Rekabet modelleri gerçekleştirilirken makro ve mikro analizler olarak gerçekleştirilmektedir. Makro çevre PEST analizi ile incelenirken, Mikro çevre Porter’ın beş güç modeli ile incelenecektir.

2.4.1. Pest Analizi

Makro çevre olarak geçen PEST analizi tüm sektör ve örgütleri etkileyen, genel nitelikleri gösteren politik, ekonomik, sosyal ve teknolojik faktörleri göstermektedir. PEST analizi bileşenlerine bakıldığında olayların meydana geldiği genel çevreyi şekillendiren etkenler olduğu görülmektedir.

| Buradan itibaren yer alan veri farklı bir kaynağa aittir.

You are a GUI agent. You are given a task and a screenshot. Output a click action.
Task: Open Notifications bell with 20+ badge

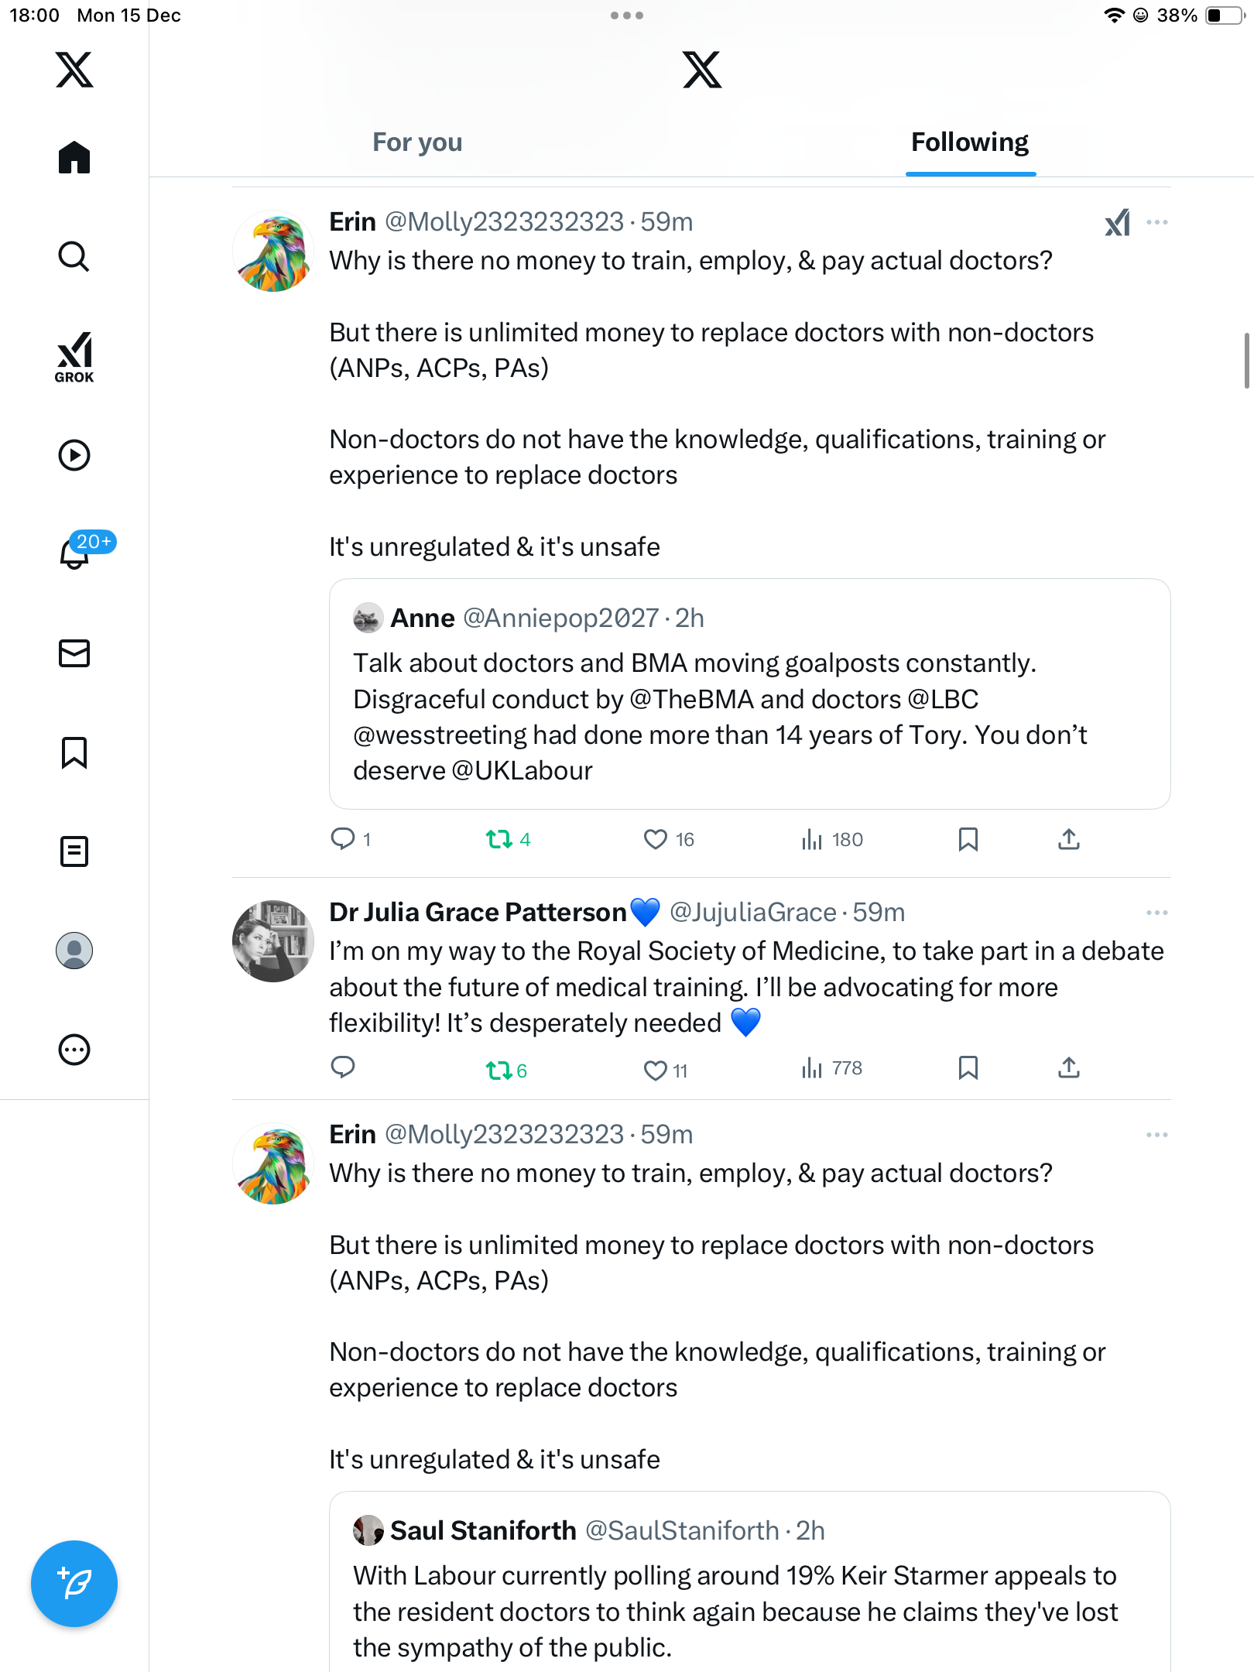pos(76,553)
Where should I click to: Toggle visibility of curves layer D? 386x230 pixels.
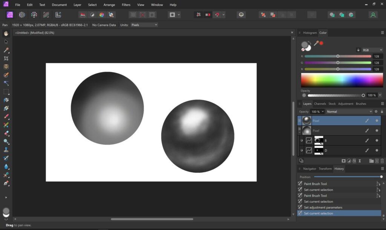377,150
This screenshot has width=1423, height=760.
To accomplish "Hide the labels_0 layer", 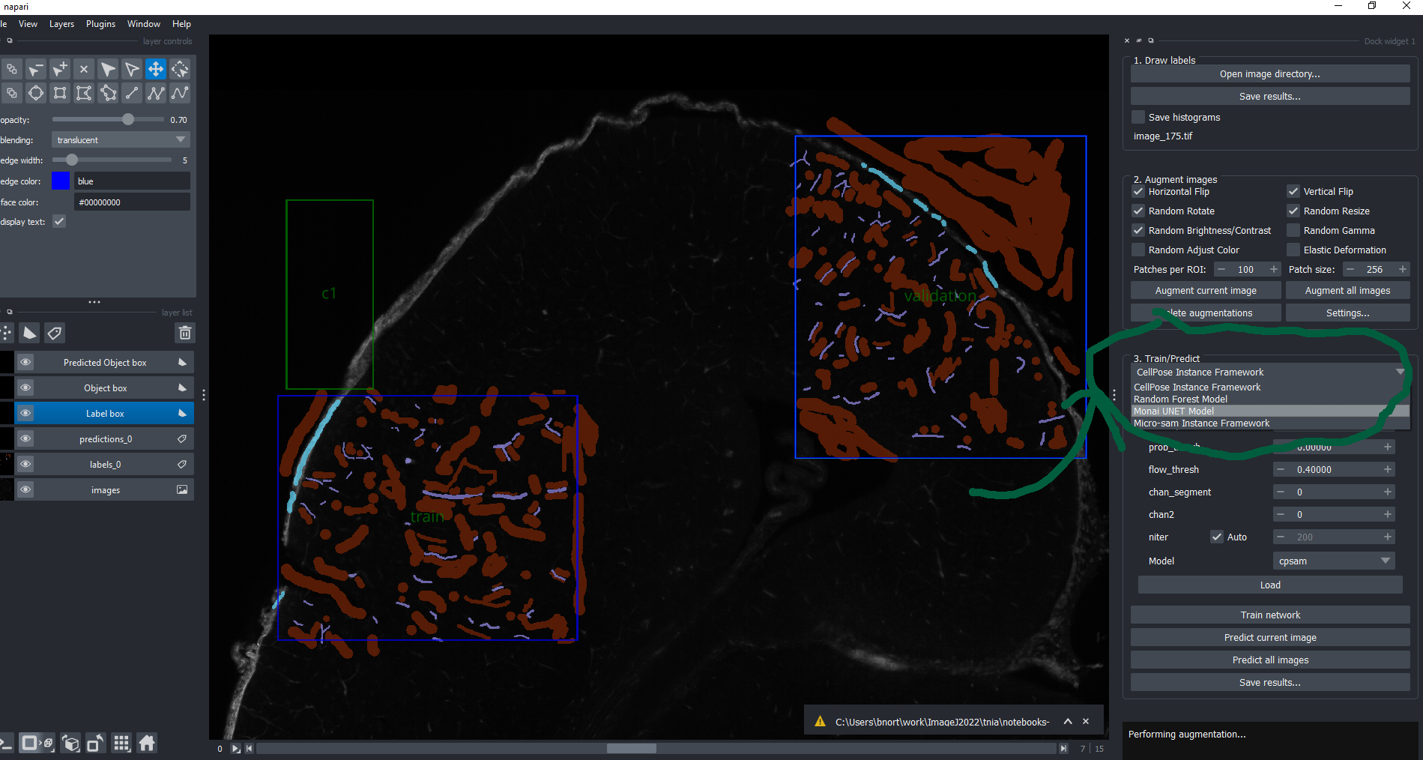I will [x=25, y=465].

Örneğin; Birçok malın fiyatındaki hızlı artışı veya düşüşü olması durumunda finansal durumun çökmesi genel çevre ile ilgili olan durumu göstermektedir (Adema ve Roehl, 2010).

PEST bileşenlerinin tüm örgütleri etkilediğini söyledik fakat bu etkenler her örgüt için farklı sonuçlar doğurabilmektedir. Bir örgüt için önemli bir etken oluştururken diğer örgüt için önemli bir etken oluşturmayabilir. Şekil halinde gösterilecek olursa aşağıdaki gibidir;

Şekil 5. PEST Analizi

PEST Analizi Politik ve Yasal Faktörler Sosyo-Kültürel Faktörler Teknolojik Faktörler Ekonomik Faktörler

(32)

PEST analizi faktörleri ayrıntılı şekilde incelenecektir;

2.4.1.1. Politik ve Yasal Çevre

Politik ve yasal çevre, işletmelerin faaliyette bulunduğu ülkede, merkezi ve yerel resmi makamlar ile bunlara bağlı kuruluşların siyasi otoritesini sağladığı ve kullandığı ortamı oluşturmaktadır (Ülgen ve Mirze, 2013: 82). Yani örgütleri etkileyen politik ve hukuki özellikleri taşıyan tüm faktörleri içine almaktadır. Örgütler politik çevreden, hükümetin, yasa ve çeşitli düzenlemeler getirdiği kurallar ile etkilenmektedir. Bunları; ilgili yasalar, vergi sistemleri, dış ticaret düzenlemeleri, hükümet politikaları, mevcut hükümetin durumu, devletin müdahalesi, uluslararası ilişkiler gibi durumlar oluşturmaktadır (Mısır, 2018).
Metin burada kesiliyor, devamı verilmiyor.